Perception, A Suicide Bomber On A Train In Russia

Perception, A Suicide Bomber On A Train In Russia

In the depths of winter my wife and I found ourselves literally running through Moscow's Metro System to catch the Aero Express that would take us to Sheremetyevo Airport, and then home to Phoenix. We were running late, and all the crowds in the metro were not helping. If we missed this train, we would miss our flight and be out a couple thousand dollars. We finally made it to the station just in time to jump on and find a seat. Despite it being winter I was soaked in sweat and exhausted from running while carrying over 120lbs of luggage myself. We quickly grabbed two available seats, the rush of everything combined with the exhaustion of the journey made me miss something important. I am not afraid to self critique, this is the only way to improve and learn. My situational awareness was down and I never looked around to see who was in that wagon with us. From where I was sitting it looked like a train full of regular people trying to catch their flights. I never saw the suicide bomber until it was too late. 
As we ate snacks and talked about the long flight ahead the train chugged along through Moscow until the airport was in site. As the train slowed to a stop on the platform we gathered our things and we both did a check around to make sure we had everything. This is when my wife noticed him. Concerned, she made me take a look. 

There he was, sitting a couple rows behind and to my right was a man seated by himself. He was wearing a long black robe, had a scraggly beard, and was praying vigorously under his breath. Looking closer I could also see he had a small black box strapped around his head, his arm was tightly wrapped in some black plastic cord, and he was holding something small and black tightly in his hand. 

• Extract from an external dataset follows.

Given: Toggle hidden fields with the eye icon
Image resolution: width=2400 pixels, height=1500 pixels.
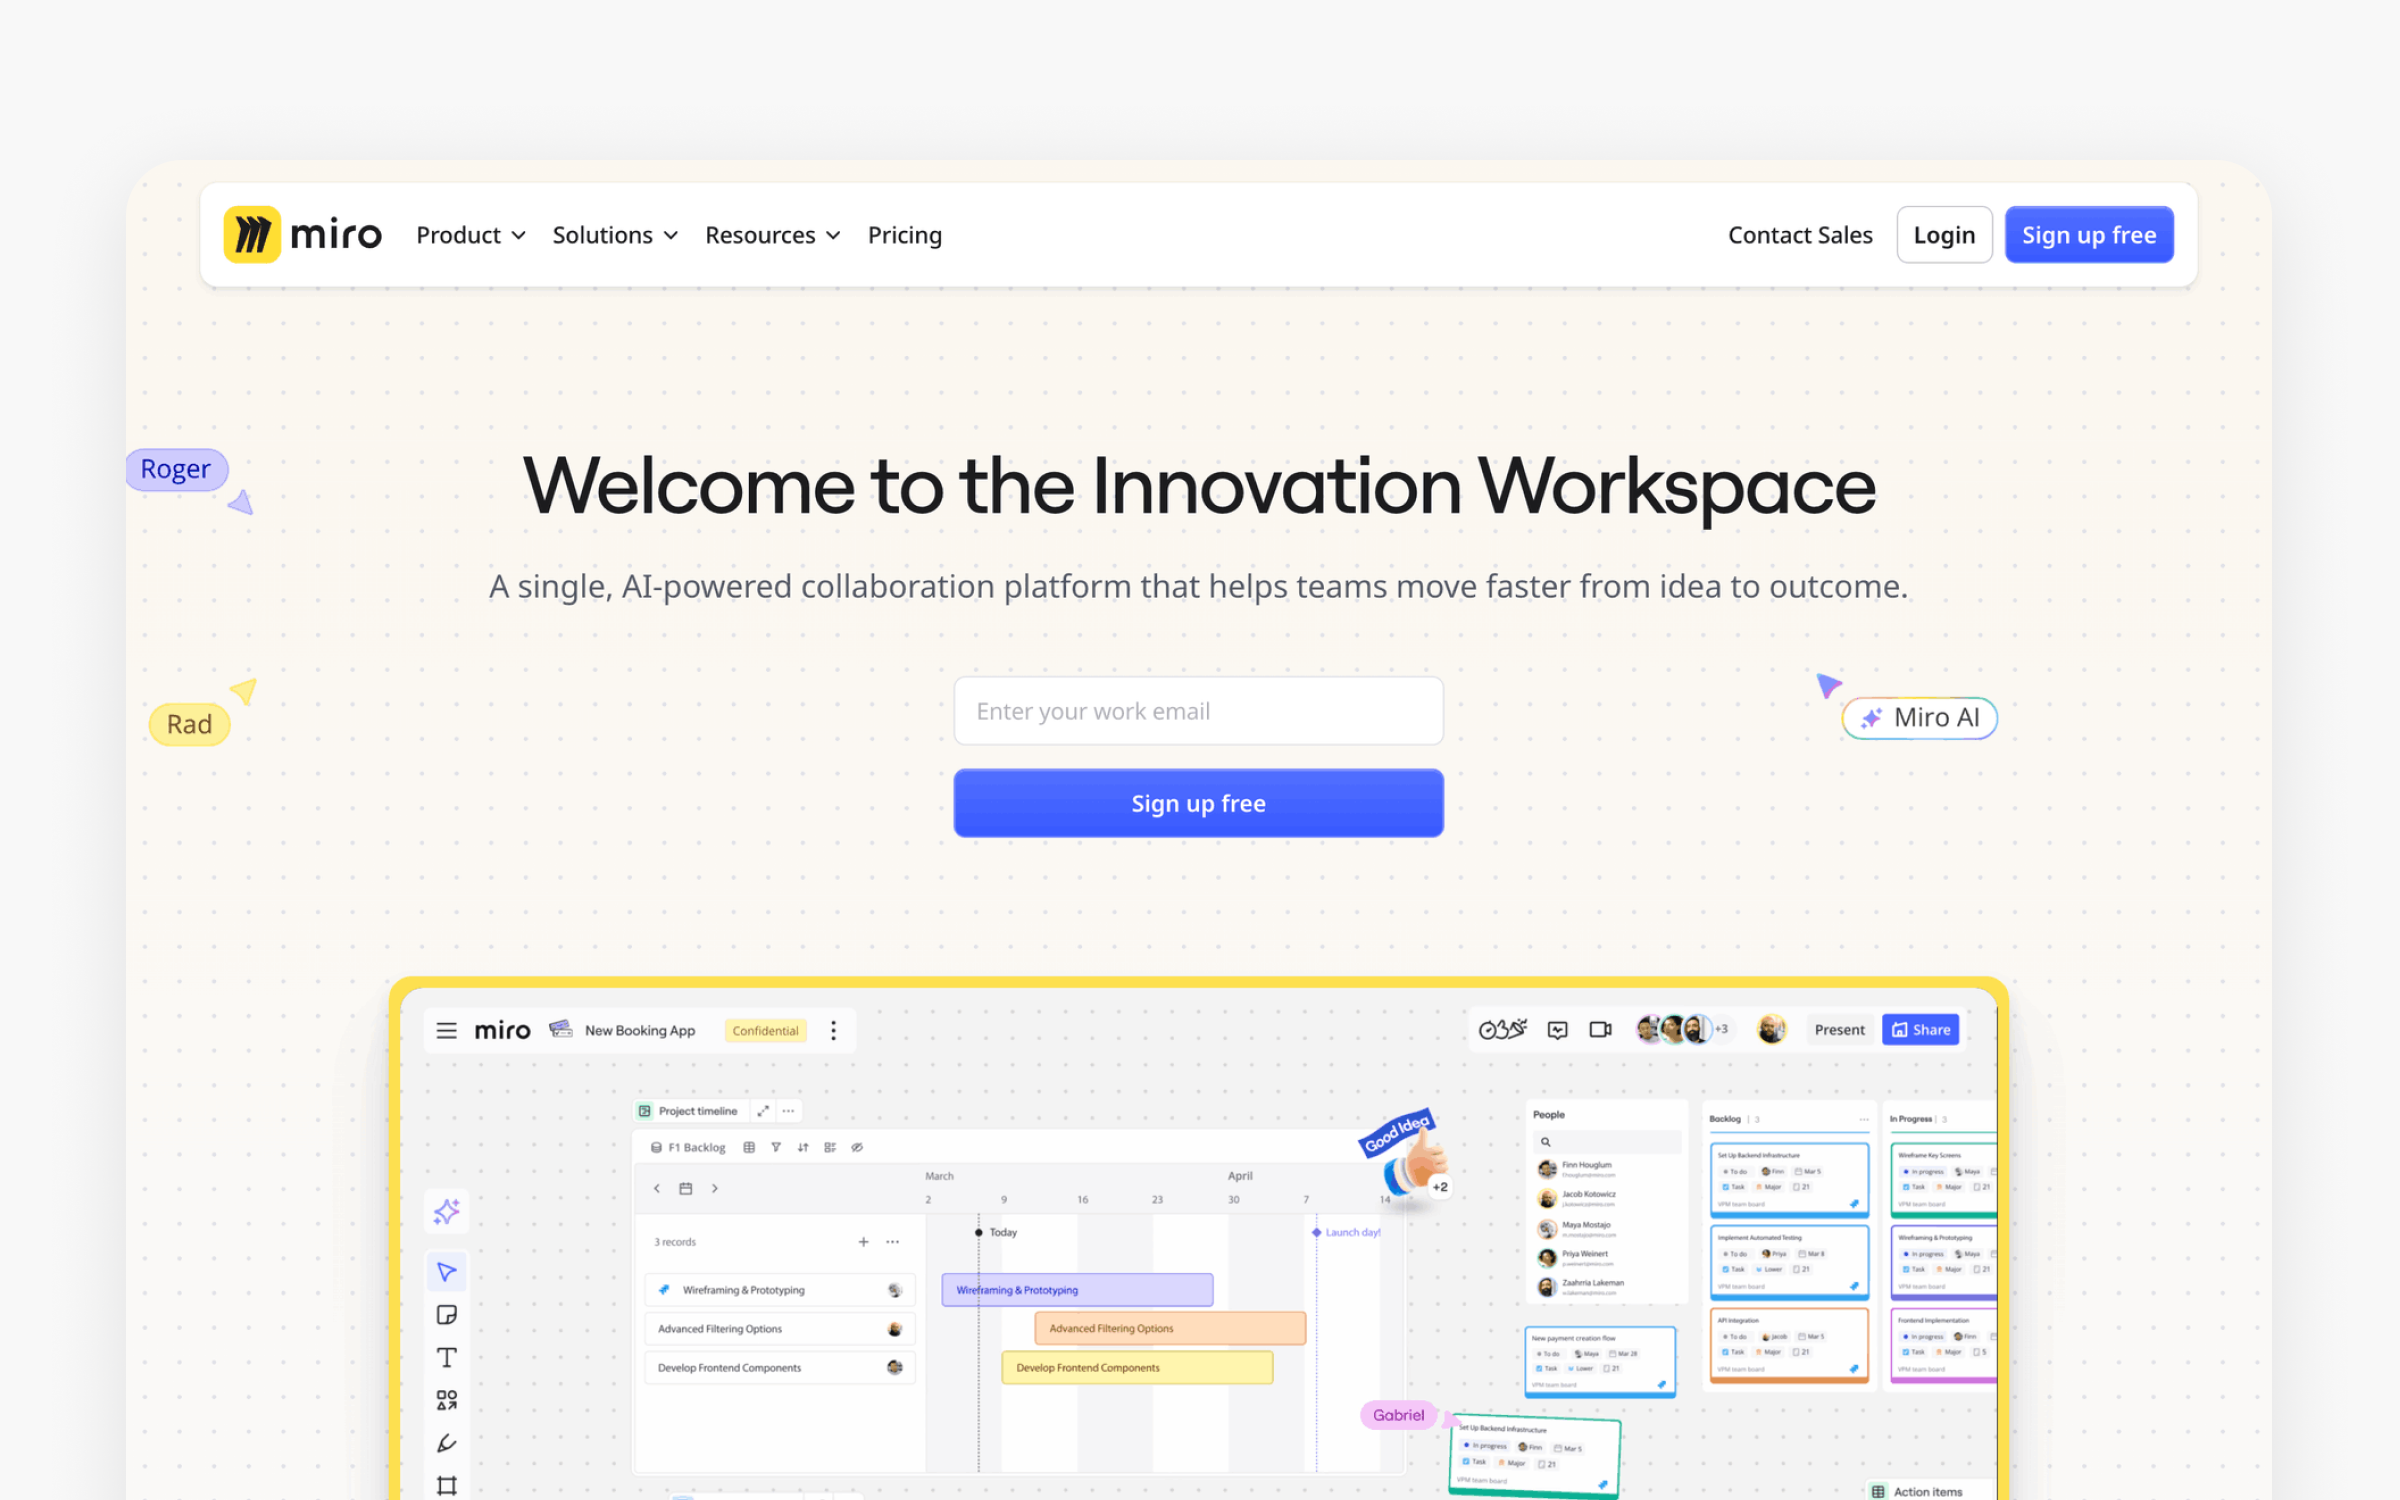Looking at the screenshot, I should pyautogui.click(x=858, y=1147).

My mind raced, is he about to blow this train up? I quickly told my wife that I loved her as she came to the same realization as I did. We were looking at a suicide bomber chanting his final prayers before blowing us all up. We scrambled off the train as fast as we could waiting for the explosion that was sure to come. 
Moving quickly towards the doors that opened into the Airport I kept looking back. 
But there was no explosion. 
I couldn't wrap my head around what happened back there. I had saw what looked like a suicide bomber, I had moved my family as quickly as possible away from the threat, I was wrong. This was my perception, and it had deceived me.

As we moved through airport security I could see the man far back in the line, no longer with the black box and cord wrapped around his arms, and he was no longer praying. Ironicly, he ended up sitting a couple rows in front of us on the plane to the US. He did not bother anyone on the plane, and he sat quietly reading a book for most of the flight.    

I spent most of the flight back trying to understand what he was doing on that train, and wondering if we were the only ones who thought he was a suicide bomber in those tense moments. 

When I finally reached a computer Google answered my questions. He was a very religious Jew doing his morning prayers. He was using a device called a Tefillin, which consists of 2 black prayer boxes strapped to your head & arm and connected with a black leather strap. 


I also learned that we weren't the first people to think that they look like suicide bombers while praying with the device. In 2010 a US Airways flight was aborted and made an emergency landing because the crew thought it was a bomb.
Other incidents have taken place all over the world in places like Australia and New Zealand. 

There is a few valuable lessons here.

1. Situational Awareness will save your life, if I had not let my guard down we never would have been sitting near that man. If he would have been a real suicide bomber, we would be dead. No matter how tired, stressed, or busy you are; always take a few seconds to be aware of your surroundings. There is no excuse. 

2. Sometimes your perception deceives you. What if I had been on a train in the US carrying my weapon? Would that man now be dead and me in jail? This goes back to situational awareness, had I noticed him the second we stepped foot on that train I would have had a much longer time span to perceive the situation, and my perception would probably also have changed. Instead, I had less than a minute to perceive the whole situation.

Keep your eyes open and be aware, it will save your life.